Eigentlich hatte er sich bereits (mehrfach) in den Ruhestand verabschiedet, doch jetzt kehrt der japanische Meister-Regisseur Hayo Myasaki mit DER JUNGE UND DER REIHER auf die große Leinwand zurück.
Nachdem seine Mutter bei einem Luftangriff im zweiten Weltkrieg umgekommen ist, muss der elfjährige Mahito Tokio verlassen. Er zieht zu seinem Vater und dessen neuer Frau in ein altes Herrenhaus, das sich auf einem riesigen Landgut befindet. Isoliert von der Welt, beginnt Mahito, die verzauberten Landschaften, die sein neues Zuhause umgeben, zu erforschen und begegnet einem mysteriösen Graureiher, der hartnäckig an seiner Seite bleibt. Nach und nach wird der Reiher zu seinem Führer und hilft ihm, die Welt um ihn herum besser zu verstehen und die Geheimnisse des Lebens zu lüften.
Comebacks hat es in der Geschichte bereits viele gegeben, man denke nur an den Schlagerbarden Howard Carpendale. Ähnlich wie er sagt jetzt auch Hayo Myasaki (erneut) „Hello Again“. Was ihn dazu bewogen hat, wissen wir nicht, aber wenn dabei ein solch wunderbarer Film entsteht, erübrigt sich die Frage sehr schnell.
Als er in seinen Vierzigern war, konnte Myasaki problemlos einen Film pro Jahr fertigstellen. „Aber jetzt bin ich 75, und selbst drei Jahre scheinen kaum genug für einen Film, ich bin geneigt zu sagen: ‚Lass mich daran arbeiten, bis ich 80 bin’“, so Myasaki 2016. Inzwischen ist der gute Mann 82 und sieben Jahre hat die Arbeit an DER JUNGE UND DER REIHER gedauert. Vielleicht wollte er lediglich in Ruhe seinen neuen Film fertigstellen, ohne dass ihn ständig jemand fragt, wie lange es denn noch dauern würde. Und vielleicht macht gerade dies die besondere Qualität des Films aus.

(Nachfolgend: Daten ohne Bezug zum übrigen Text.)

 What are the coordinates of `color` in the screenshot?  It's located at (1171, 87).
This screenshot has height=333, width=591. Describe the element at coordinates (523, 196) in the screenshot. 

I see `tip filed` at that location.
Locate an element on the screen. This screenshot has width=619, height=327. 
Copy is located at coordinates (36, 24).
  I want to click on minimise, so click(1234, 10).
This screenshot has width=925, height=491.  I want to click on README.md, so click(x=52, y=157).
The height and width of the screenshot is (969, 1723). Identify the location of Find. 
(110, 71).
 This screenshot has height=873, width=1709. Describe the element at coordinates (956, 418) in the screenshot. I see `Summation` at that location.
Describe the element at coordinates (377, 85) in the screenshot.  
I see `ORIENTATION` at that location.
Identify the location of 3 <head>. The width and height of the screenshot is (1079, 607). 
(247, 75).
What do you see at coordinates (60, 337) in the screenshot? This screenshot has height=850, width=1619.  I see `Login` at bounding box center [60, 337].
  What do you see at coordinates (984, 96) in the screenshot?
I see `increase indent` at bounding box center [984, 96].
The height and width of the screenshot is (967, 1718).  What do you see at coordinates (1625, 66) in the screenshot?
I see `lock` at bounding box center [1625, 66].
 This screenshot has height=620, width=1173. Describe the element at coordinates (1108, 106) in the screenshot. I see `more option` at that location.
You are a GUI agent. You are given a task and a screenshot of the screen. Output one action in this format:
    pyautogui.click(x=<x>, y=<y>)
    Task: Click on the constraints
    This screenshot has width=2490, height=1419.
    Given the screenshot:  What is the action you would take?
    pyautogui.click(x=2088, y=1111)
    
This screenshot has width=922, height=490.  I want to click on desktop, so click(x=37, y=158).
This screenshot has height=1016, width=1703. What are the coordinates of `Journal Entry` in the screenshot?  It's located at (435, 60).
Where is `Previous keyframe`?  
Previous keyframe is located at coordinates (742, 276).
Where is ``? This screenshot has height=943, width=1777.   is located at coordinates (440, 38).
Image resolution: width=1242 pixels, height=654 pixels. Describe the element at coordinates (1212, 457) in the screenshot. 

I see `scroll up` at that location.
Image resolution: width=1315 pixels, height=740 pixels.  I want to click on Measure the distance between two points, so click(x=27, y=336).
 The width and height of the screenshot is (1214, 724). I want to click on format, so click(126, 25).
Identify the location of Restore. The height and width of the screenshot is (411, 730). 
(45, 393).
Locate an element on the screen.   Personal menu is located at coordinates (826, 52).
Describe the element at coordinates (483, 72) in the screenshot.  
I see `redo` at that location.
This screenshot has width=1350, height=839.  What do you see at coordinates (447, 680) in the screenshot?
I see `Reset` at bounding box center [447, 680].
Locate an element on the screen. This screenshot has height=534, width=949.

DER JUNGE UND DER REIHER ist ein Fantasy-Film mit halb-autobiographischen Zügen. Der japanische Titel „Kimitachi wa Do Ikiru ka“ bedeutet wörtlich übersetzt „Wie lebst Du?“ und ist dem gleichnamigen Roman von Genzaburo Yoshino entliehen, der Filmemacher Hayao Miyazaki in seiner Jugend von seiner Mutter geschenkt worden war. Darüber hinaus werden bestimmte Ereignisse aus Miyazakis Kindheit erstmals überhaupt dramatisiert.
Ich war leider nie ein großer Fan von Animes und konnte mich mit diesem Zeichentrickstil nie wirklich anfreunden. Erst in diesem Jahr hat sich für mich mit „Suzume“ im wahrsten Sinne des Wortes eine Tür geöffnet. Zwar hat mir der auf der Berlinale gezeigte Film von Makoto Shinkai noch etwas besser gefallen, als DER JUNGE UND DER REIHER, aber ich bin selbst überrascht von der hohen Qualität.
Alle, die Myasakis bisherige Filme mochten, wie beispielsweise „Mein Nachbar Totoro“, „Prinzessin Mononoke“, „Chihiros Reise ins Zauberland“ oder „Das wandelnde Schloss“, werden DER JUNGE UND DER REIHER sicherlich genauso lieben. Allen anderen sei gesagt, dass es sich durchaus lohnt, einmal über den eigenen Tellerrand zu blicken…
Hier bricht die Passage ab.